Biometric: authenticates via thumb print scanner, retinal scanner, etc. Retinal authentication tends to work better because it is too easy for attackers to capture thumb prints.
Shared-clock keys: a physical device that generates keys.

The best systems tend to combine two of these approaches. Any one of them has a weakness, but combining two or more tends to catch each other's weaknesses.

Internal Authentication

In Unix, each process descriptor contains the uid of the user the process is acting on behalf of. For this reason, changing a user's uid is a privileged operation. Using ps can show which uid a particular process is acting on behalf of.

When a Unix system boots, the very first process runs as root (uid 0). Eventually the system forks and lets you log in.
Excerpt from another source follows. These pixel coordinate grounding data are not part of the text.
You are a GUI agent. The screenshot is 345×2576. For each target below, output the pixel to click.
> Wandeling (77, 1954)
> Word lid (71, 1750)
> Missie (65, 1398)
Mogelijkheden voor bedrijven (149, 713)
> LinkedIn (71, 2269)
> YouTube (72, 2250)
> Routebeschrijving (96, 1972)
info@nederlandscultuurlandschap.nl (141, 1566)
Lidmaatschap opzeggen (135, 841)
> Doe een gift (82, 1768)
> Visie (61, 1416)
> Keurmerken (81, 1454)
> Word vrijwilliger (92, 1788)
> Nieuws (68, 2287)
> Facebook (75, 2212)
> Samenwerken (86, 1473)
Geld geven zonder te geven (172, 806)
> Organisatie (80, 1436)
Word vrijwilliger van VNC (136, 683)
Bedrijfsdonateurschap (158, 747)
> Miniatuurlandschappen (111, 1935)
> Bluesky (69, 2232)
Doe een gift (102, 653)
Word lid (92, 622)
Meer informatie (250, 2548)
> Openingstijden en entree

If you supply the correct password, it changes the uid to yours. Since you are not root, the uid cannot be changed anymore.
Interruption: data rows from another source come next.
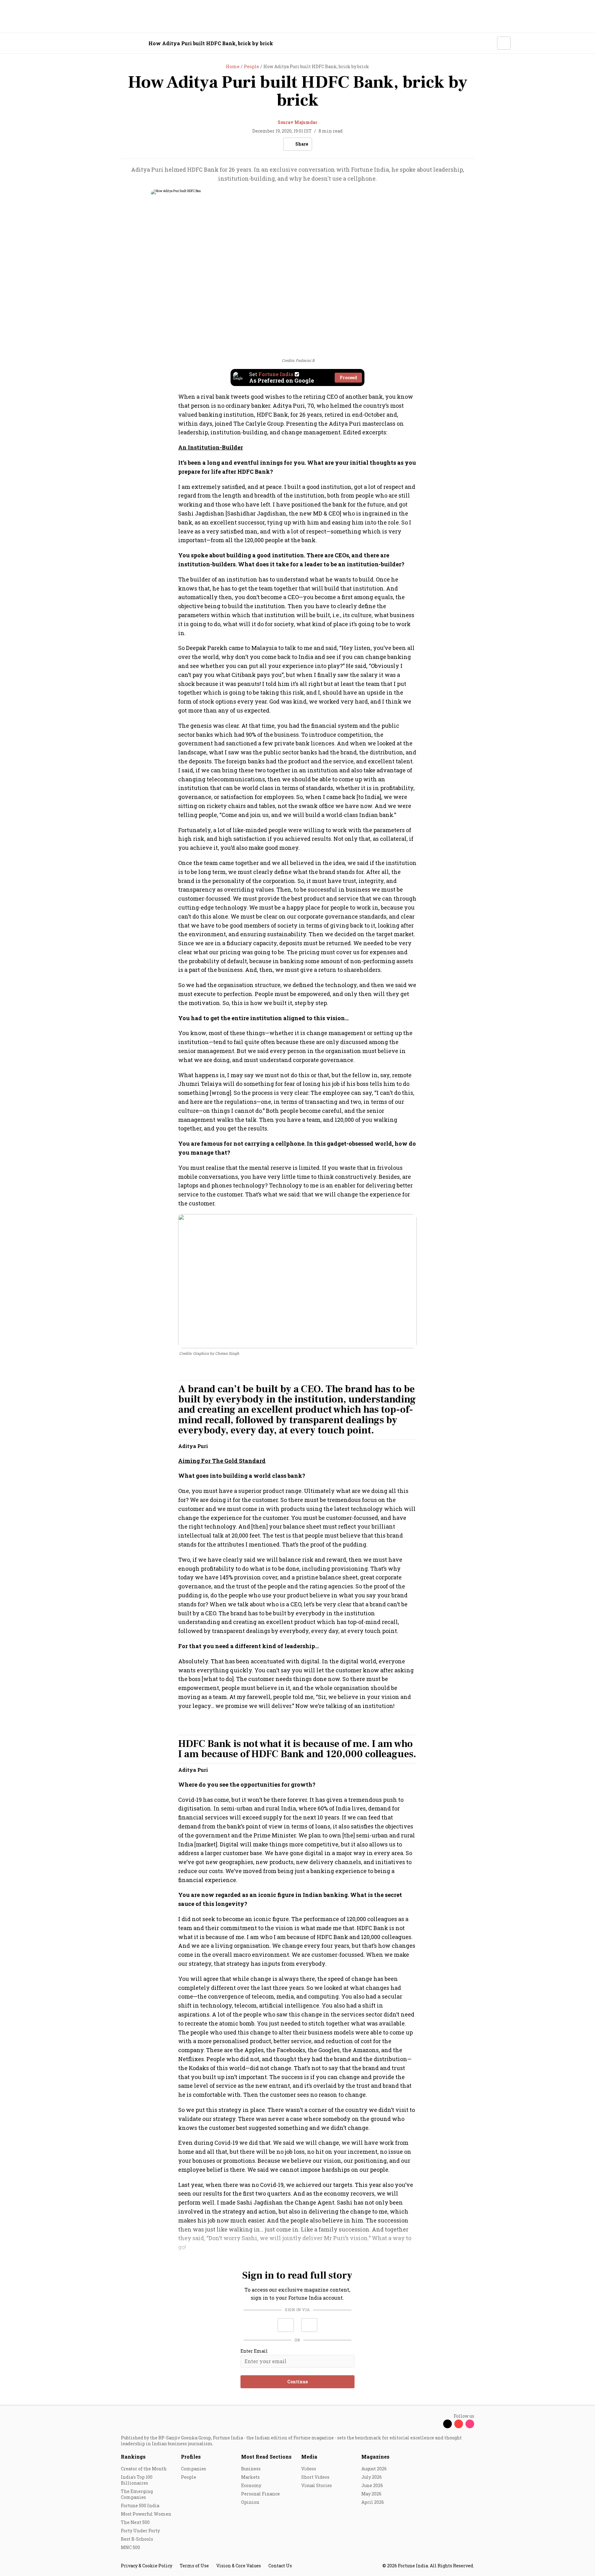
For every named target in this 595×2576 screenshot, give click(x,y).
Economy (251, 2485)
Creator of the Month (144, 2469)
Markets (250, 2477)
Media (309, 2456)
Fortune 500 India (140, 2505)
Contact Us (280, 2566)
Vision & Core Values (238, 2566)
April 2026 (372, 2502)
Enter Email (254, 2351)
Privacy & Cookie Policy (146, 2566)
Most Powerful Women (146, 2514)
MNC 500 (130, 2547)
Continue (297, 2382)
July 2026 (371, 2477)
There is a problem with this scheme. What if the user needs to perform an operation reserved for root (e.g., mount())? There has to be a way to become root again.
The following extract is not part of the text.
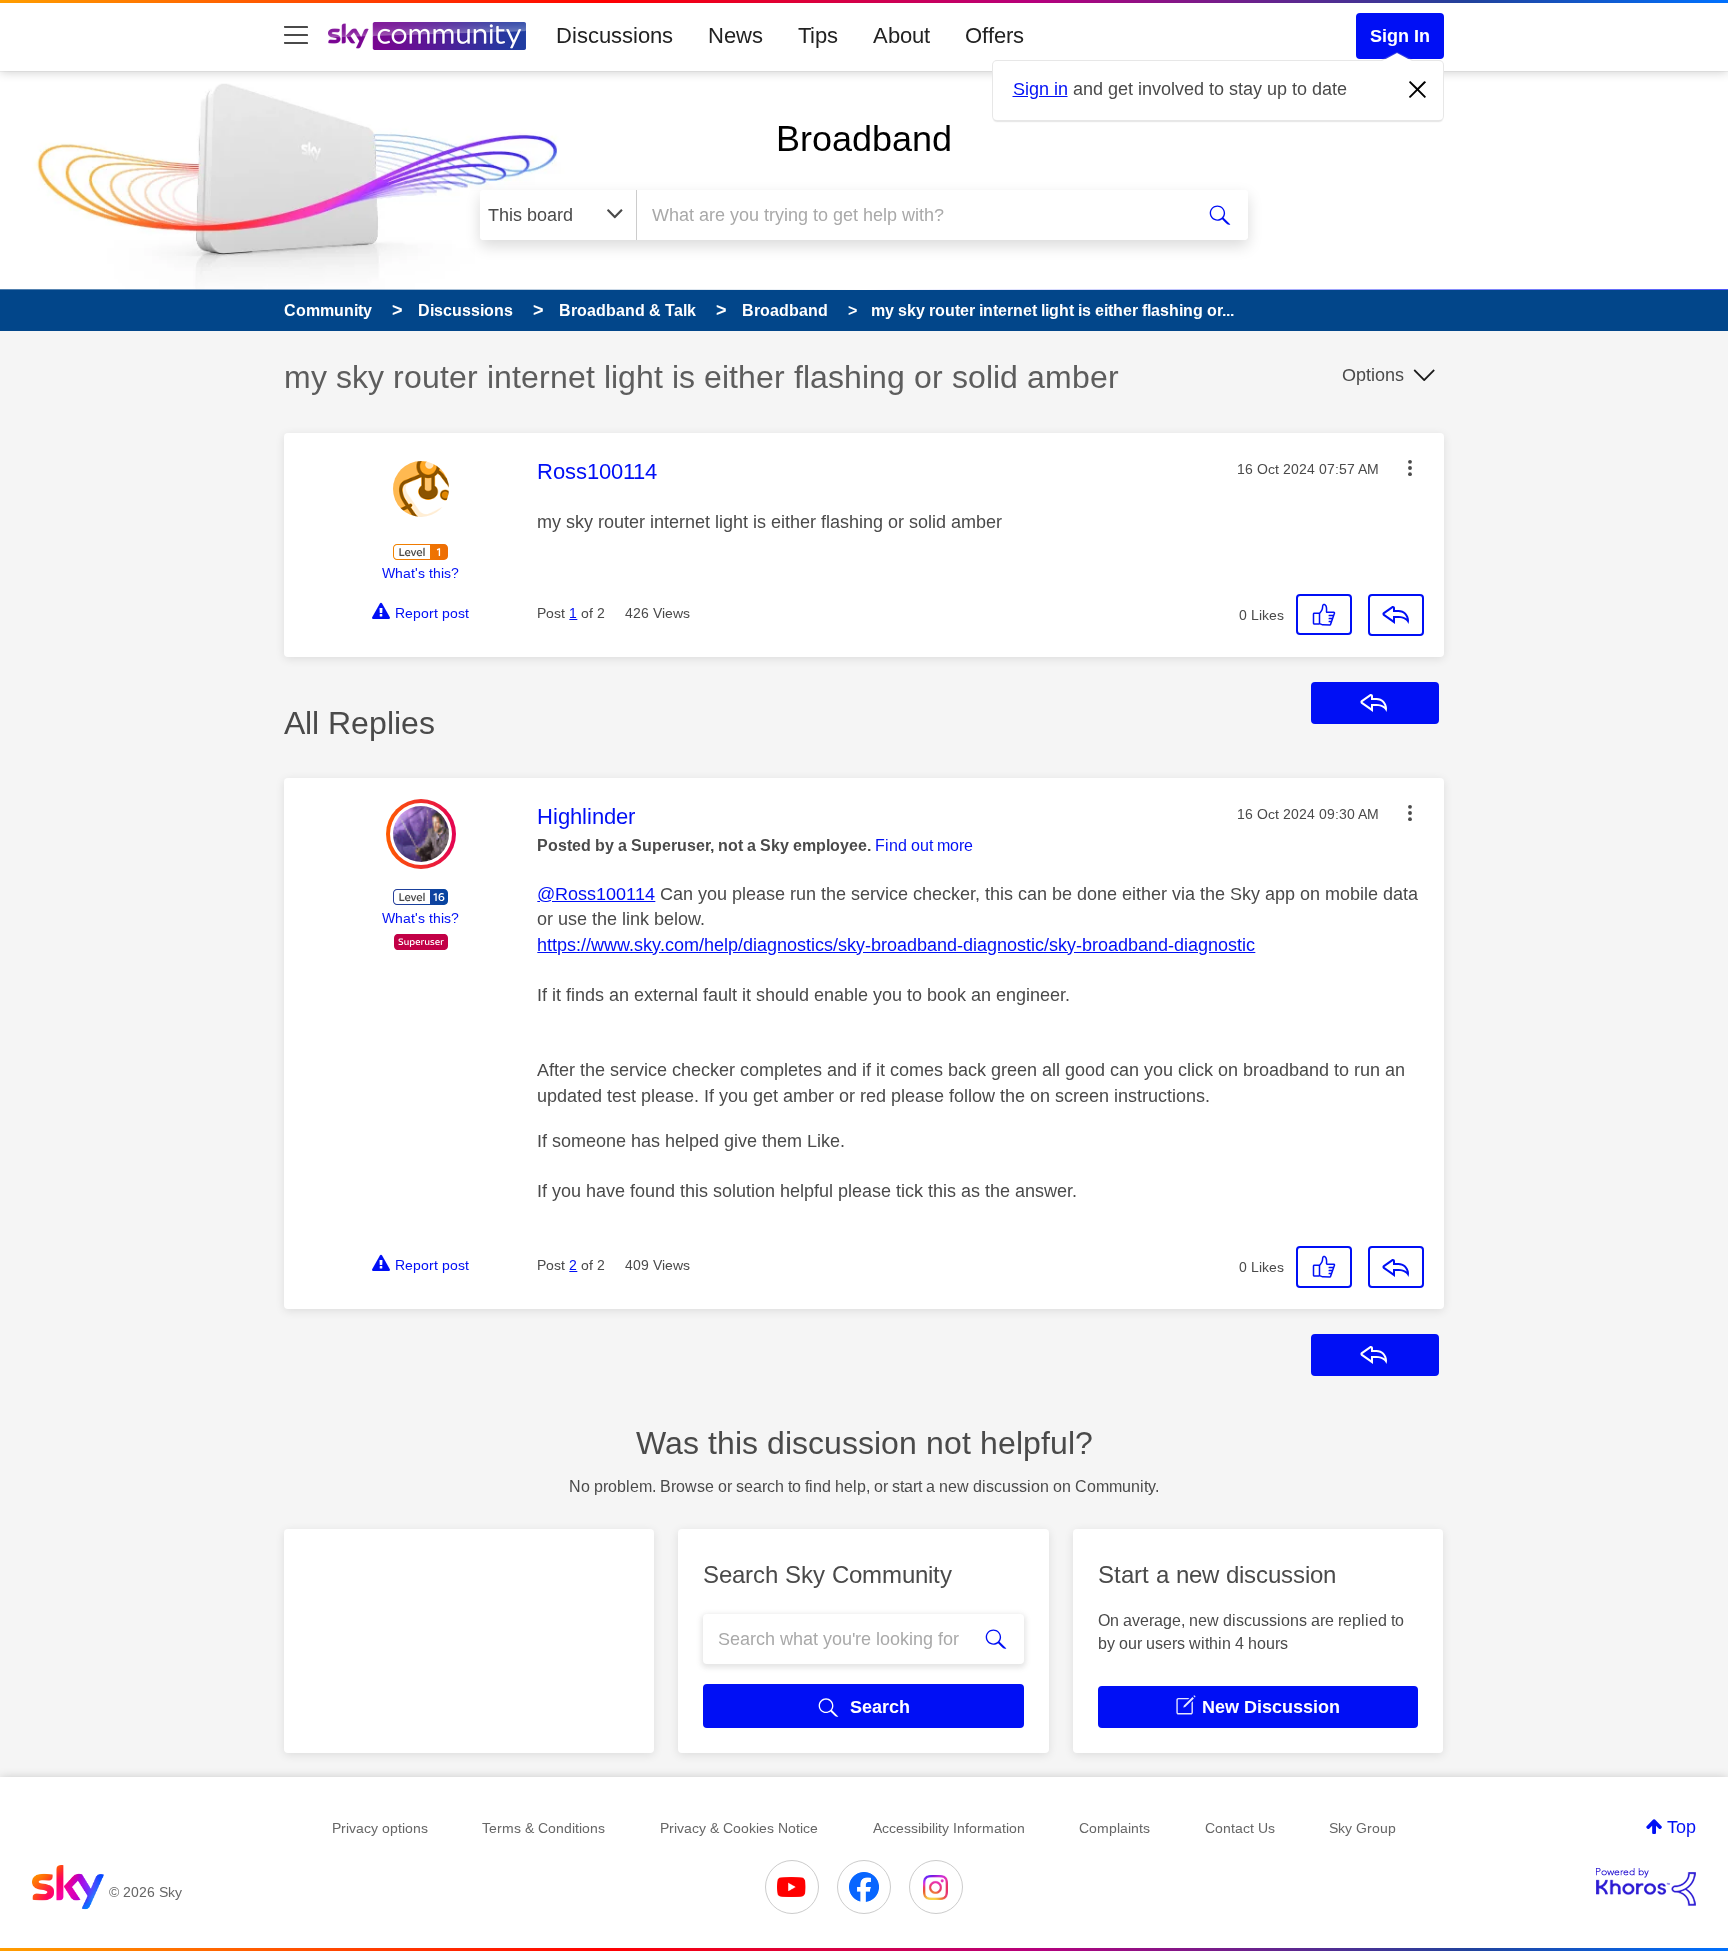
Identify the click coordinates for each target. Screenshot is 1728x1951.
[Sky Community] (427, 36)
Two popular Unix commands are su and sudo, which let you run root privileged commands. How is this possible if changing the uid is also privileged? The answer: setuid programs.

File permissions have a bit called the setuid bit. If an executable has the setuid bit set in it, when it starts up it runs as the user who owns the file. If we have an executable owned by root and the setuid bit is set, it will run as root. This can be used to implement su or sudo. This file should be owned by root, and not writable by anyone else. Root trusts other people to run this program. For example, sudo refuses to do anything until the user types in the root password correctly.

We have "trusted code". This trusted code is su and sudo. We have to trust this code before we set the setuid bit. To maintain a secure system, we have to decide what code is trusted, and what isn't. On a Unix system, the find command can be used to find all of the trusted code; search for files with the setuid bit set.

Breaking Into a System

Suppose there's a bug in su, which is located at /bin/su . To fix this bug, the root user creates a new file called /bin/su.1 . The root user copies the corrected version of su to /bin/su.1 . The root user applies the appropriate permissions to the new file:

chmod 4755 /bin/su.1

Finally, the user replaces su with su.1:

mv /bin/su.1 /bin/su

Note that the root user used mv in an attempt to update su in a more atomic manner.

The Attack

Before the root user performs the above procedure, do the following:

ln /bin/su /home/eggert/bin/oldsu

The mv is in effect a call to rename: rename("su.1", "su"). This decrements the link count of su by one. Normally it will decrement to 0 and the file will disappear. However, the ln command in our attack increased the link count to 2. After the decrement, the link count becomes 1. The old version of su stays around even after the root user thinks they have gotten rid of it. The attacker can continue to use the old version and exploit the bug in it.